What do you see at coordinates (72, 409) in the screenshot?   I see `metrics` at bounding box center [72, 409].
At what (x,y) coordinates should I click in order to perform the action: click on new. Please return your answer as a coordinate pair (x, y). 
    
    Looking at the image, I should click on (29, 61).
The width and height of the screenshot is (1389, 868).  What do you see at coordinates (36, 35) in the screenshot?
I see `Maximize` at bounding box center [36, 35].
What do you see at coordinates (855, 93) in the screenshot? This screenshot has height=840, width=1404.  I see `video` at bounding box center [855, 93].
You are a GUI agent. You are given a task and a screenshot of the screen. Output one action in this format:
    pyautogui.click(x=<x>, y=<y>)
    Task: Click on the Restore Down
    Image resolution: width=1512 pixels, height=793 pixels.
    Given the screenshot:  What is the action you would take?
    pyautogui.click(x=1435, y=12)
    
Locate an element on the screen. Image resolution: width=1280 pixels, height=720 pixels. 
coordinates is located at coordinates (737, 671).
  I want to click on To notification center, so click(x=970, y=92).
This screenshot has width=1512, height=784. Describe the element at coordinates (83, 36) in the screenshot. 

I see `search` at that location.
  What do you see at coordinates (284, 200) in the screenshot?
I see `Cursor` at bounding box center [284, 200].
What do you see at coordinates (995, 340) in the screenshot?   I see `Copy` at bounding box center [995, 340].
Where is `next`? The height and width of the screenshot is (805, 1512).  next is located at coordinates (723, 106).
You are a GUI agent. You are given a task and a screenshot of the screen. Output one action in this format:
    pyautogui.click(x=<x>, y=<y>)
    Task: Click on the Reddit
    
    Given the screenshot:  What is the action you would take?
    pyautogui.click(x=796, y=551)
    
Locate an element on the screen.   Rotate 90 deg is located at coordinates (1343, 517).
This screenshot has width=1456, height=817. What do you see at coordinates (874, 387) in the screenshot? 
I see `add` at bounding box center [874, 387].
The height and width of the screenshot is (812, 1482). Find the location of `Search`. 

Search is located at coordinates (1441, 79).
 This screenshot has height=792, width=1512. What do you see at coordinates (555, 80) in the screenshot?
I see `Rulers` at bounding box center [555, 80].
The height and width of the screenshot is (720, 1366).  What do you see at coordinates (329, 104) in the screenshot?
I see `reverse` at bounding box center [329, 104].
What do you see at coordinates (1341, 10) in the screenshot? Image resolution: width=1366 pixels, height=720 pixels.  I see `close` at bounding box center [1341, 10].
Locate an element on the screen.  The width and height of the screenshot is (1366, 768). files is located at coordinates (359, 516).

--------------------

Requirement
Reproduce the lines above word for word, from the first line through the last.

Result of this exercise
What do you see at coordinates (72, 409) in the screenshot?   I see `metrics` at bounding box center [72, 409].
At what (x,y) coordinates should I click in order to perform the action: click on new. Please return your answer as a coordinate pair (x, y). 
    
    Looking at the image, I should click on (29, 61).
The width and height of the screenshot is (1389, 868).  What do you see at coordinates (36, 35) in the screenshot?
I see `Maximize` at bounding box center [36, 35].
What do you see at coordinates (855, 93) in the screenshot? This screenshot has height=840, width=1404.  I see `video` at bounding box center [855, 93].
You are a GUI agent. You are given a task and a screenshot of the screen. Output one action in this format:
    pyautogui.click(x=<x>, y=<y>)
    Task: Click on the Restore Down
    Image resolution: width=1512 pixels, height=793 pixels.
    Given the screenshot:  What is the action you would take?
    pyautogui.click(x=1435, y=12)
    
Locate an element on the screen. Image resolution: width=1280 pixels, height=720 pixels. 
coordinates is located at coordinates (737, 671).
  I want to click on To notification center, so click(x=970, y=92).
This screenshot has width=1512, height=784. Describe the element at coordinates (83, 36) in the screenshot. 

I see `search` at that location.
  What do you see at coordinates (284, 200) in the screenshot?
I see `Cursor` at bounding box center [284, 200].
What do you see at coordinates (995, 340) in the screenshot?   I see `Copy` at bounding box center [995, 340].
Where is `next`? The height and width of the screenshot is (805, 1512).  next is located at coordinates (723, 106).
You are a GUI agent. You are given a task and a screenshot of the screen. Output one action in this format:
    pyautogui.click(x=<x>, y=<y>)
    Task: Click on the Reddit
    
    Given the screenshot:  What is the action you would take?
    pyautogui.click(x=796, y=551)
    
Locate an element on the screen.   Rotate 90 deg is located at coordinates (1343, 517).
This screenshot has width=1456, height=817. What do you see at coordinates (874, 387) in the screenshot? 
I see `add` at bounding box center [874, 387].
The height and width of the screenshot is (812, 1482). Find the location of `Search`. 

Search is located at coordinates (1441, 79).
 This screenshot has height=792, width=1512. What do you see at coordinates (555, 80) in the screenshot?
I see `Rulers` at bounding box center [555, 80].
The height and width of the screenshot is (720, 1366).  What do you see at coordinates (329, 104) in the screenshot?
I see `reverse` at bounding box center [329, 104].
What do you see at coordinates (1341, 10) in the screenshot? Image resolution: width=1366 pixels, height=720 pixels.  I see `close` at bounding box center [1341, 10].
Locate an element on the screen.  The width and height of the screenshot is (1366, 768). files is located at coordinates (359, 516).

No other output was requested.